**Exercise prompt:** Reproduce word for word the lines of the listing below, starting with the line that contains "via (653, 977)" and running through the last line of the listing, with both ends included.

**Collected data entries:**
▬▬▬▬▬▬▬▬▬▬

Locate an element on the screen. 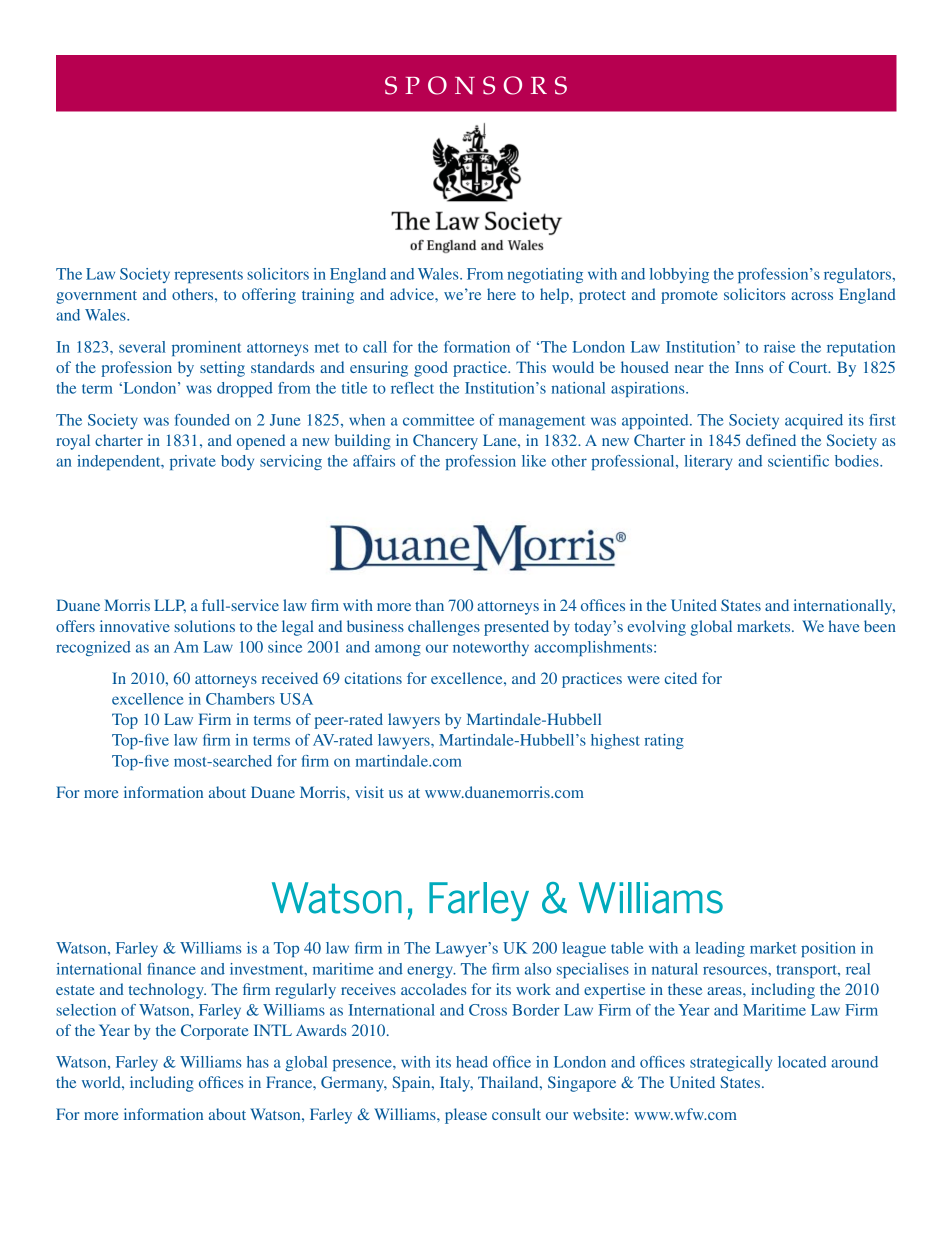 The width and height of the screenshot is (952, 1233). good is located at coordinates (431, 369).
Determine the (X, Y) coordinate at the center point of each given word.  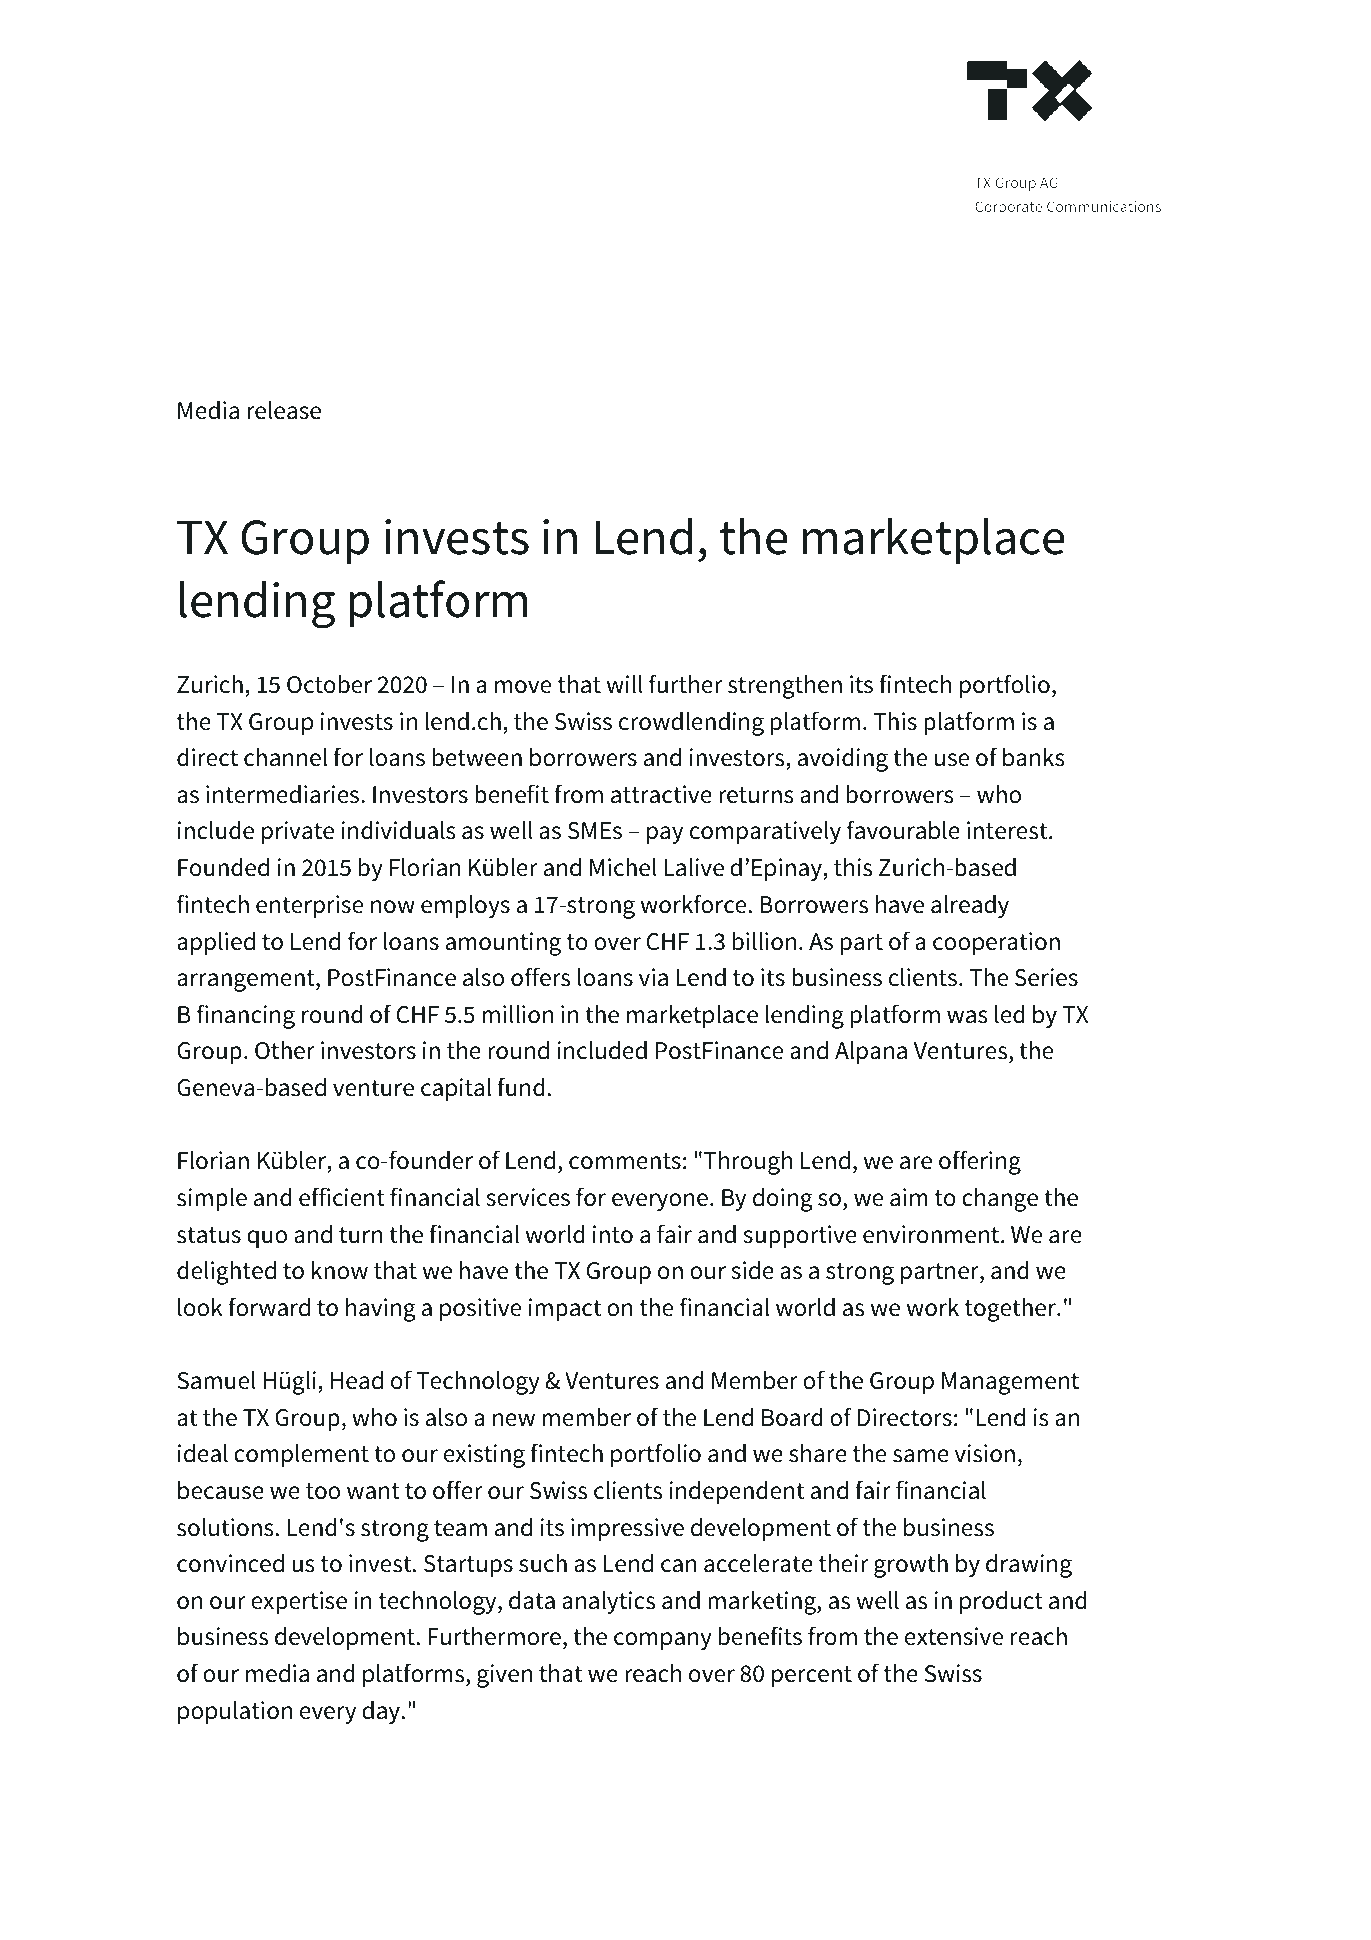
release (284, 410)
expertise (299, 1603)
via (653, 977)
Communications (1104, 206)
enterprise (309, 907)
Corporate (1008, 208)
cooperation (996, 944)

▬▬▬▬▬▬▬▬▬▬

**Result:**
via (653, 977)
Communications (1104, 206)
enterprise (309, 907)
Corporate (1008, 208)
cooperation (996, 944)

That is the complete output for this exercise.